Data buoy on Maine’s Lake Auburn tracks important drinking water source

By on October 4, 2013
The Lake Auburn data buoy was launched in July (Credit: Kate Paladin)

The water in Lake Auburn in Southwest Maine is so clear that drinking water managers don’t have to filter it before sending it through the faucets in the cities of Auburn and Lewiston.

But a recent uptick in algae blooms–including one in 2012 that resulted in early fall anoxia and the death of more than 200 trout–has the water district concerned it could one day lose the waiver that exempts it from filtering requirements.

“They’re really worried about maintaining water quality to keep the filtration waiver and to be able to continue to deliver high quality water,” said Holly Ewing, an associate professor of environmental studies at Bates College in Lewiston. “Building and maintaining a filtration plant would require borrowing money and in the end likely more than quadruple the cost of our water,”

A collaboration between the Auburn Water District and Bates College this summer brought a water quality monitoring buoy to the lake that should bolster scientific understanding of how the waterbody functions.
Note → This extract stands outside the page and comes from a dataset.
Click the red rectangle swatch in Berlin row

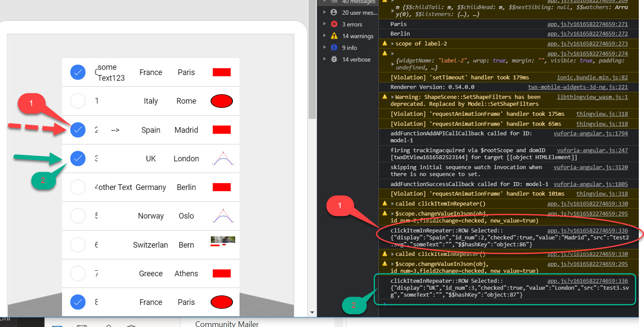(221, 187)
The continuous data will give researchers a better grasp of process that affect the water’s clarity and the health of the coldwater fishery.

The project came about after Ewing’s research collaborations on buoy-equipped lakes in the region demonstrated the value of long-term, high-resolution data. She contributed to a study on the effect of Hurricane Irene on nine lakes throughout New England. Strings of temperature sensors suspended from buoys helped show the how the extreme weather altered the lakes’ thermal structures.
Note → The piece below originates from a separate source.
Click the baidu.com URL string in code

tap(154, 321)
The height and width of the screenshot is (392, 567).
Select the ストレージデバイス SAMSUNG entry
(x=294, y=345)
Ewing also has experience with one of the algae species causing trouble in Lake Auburn: Gloeotrichia echinulata. Blooms of this cyanobacteria have become much larger recently both in Lake Auburn and other northeastern lakes where scientists have not previously noticed them.

“It’s a species that normally shows up in lakes with higher nutrient concentrations and it’s showing up in these low-nutrient lakes,” Ewing said.
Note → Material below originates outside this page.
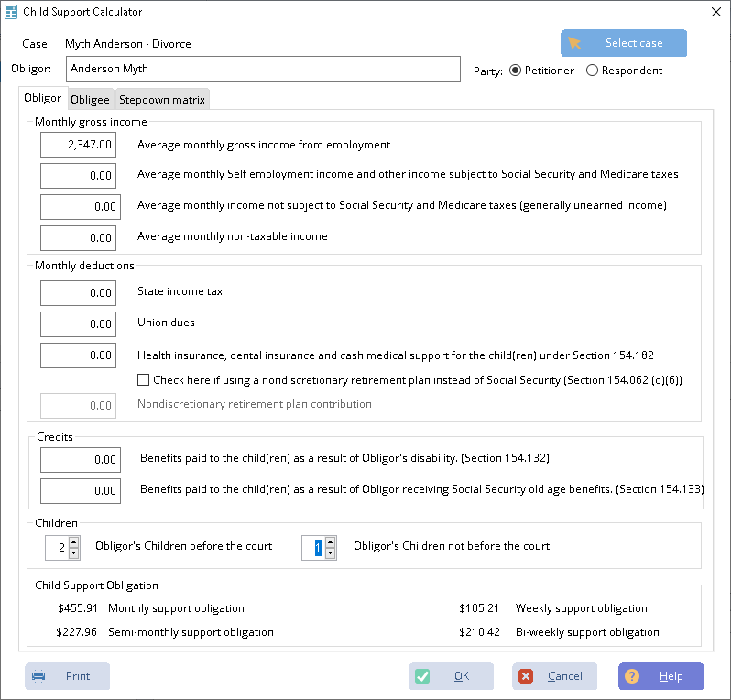Screen dimensions: 731x700
Task: Click the red X icon on Cancel
Action: tap(526, 676)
The species fixes nitrogen and removes phosphorous from the sediment, and so may be able to change the way nutrients move in the lake.

The buoy temperature and dissolved oxygen profiles (Credit: Holly Ewing)

The buoy temperature and dissolved oxygen profiles (Credit: Holly Ewing)

To get a better picture of what’s happening in the lake and how it relates to issues such as anoxia, algal blooms and lake mixing, Ewing worked with the water district to install a buoy monitoring system. The buoy supports a string of thermistors that measure temperature at 13 depths ranging from a half-meter to 32 meters down. Dissolved oxygen concentration and saturation is measured at three depths. They also added a photosynthetically active radiation sensor to the district’s weather station.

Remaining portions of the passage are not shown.